Fuente

Instintivamente, Menem sabe que mentar la dolarización en momentos de crisis obra como una vacuna contra el peligro de un contagio especulativo. Empezó a hablar de ella anteayer, cuando en Brasil el real estaba bajo ataque. La idea equivale a un compromiso definitivo con el rigor monetario. El truco lo aprendió de Domingo Cavallo, quien sofocó el primer asalto de los mercados contra la Convertibilidad, en noviembre de 1992, doblando la apuesta. Bastó que el cordobés tomara medidas que facilitaban aún más la conversión de pesos en dólares para que los asaltantes se batieran en retirada.

Registros proporcionados
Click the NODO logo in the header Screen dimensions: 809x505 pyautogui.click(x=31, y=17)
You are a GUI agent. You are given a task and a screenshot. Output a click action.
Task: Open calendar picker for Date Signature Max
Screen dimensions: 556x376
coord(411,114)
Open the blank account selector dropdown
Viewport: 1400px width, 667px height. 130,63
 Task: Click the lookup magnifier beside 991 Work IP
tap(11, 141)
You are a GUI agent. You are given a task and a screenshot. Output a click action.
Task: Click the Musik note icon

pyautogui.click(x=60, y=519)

Consigna
Repite textualmente el tramo del texto sobre la dolarización comprendido entre "Instintivamente, Menem sabe" y "batieran en retirada.", ambos inclusive.

Solución del ejercicio
Instintivamente, Menem sabe que mentar la dolarización en momentos de crisis obra como una vacuna contra el peligro de un contagio especulativo. Empezó a hablar de ella anteayer, cuando en Brasil el real estaba bajo ataque. La idea equivale a un compromiso definitivo con el rigor monetario. El truco lo aprendió de Domingo Cavallo, quien sofocó el primer asalto de los mercados contra la Convertibilidad, en noviembre de 1992, doblando la apuesta. Bastó que el cordobés tomara medidas que facilitaban aún más la conversión de pesos en dólares para que los asaltantes se batieran en retirada.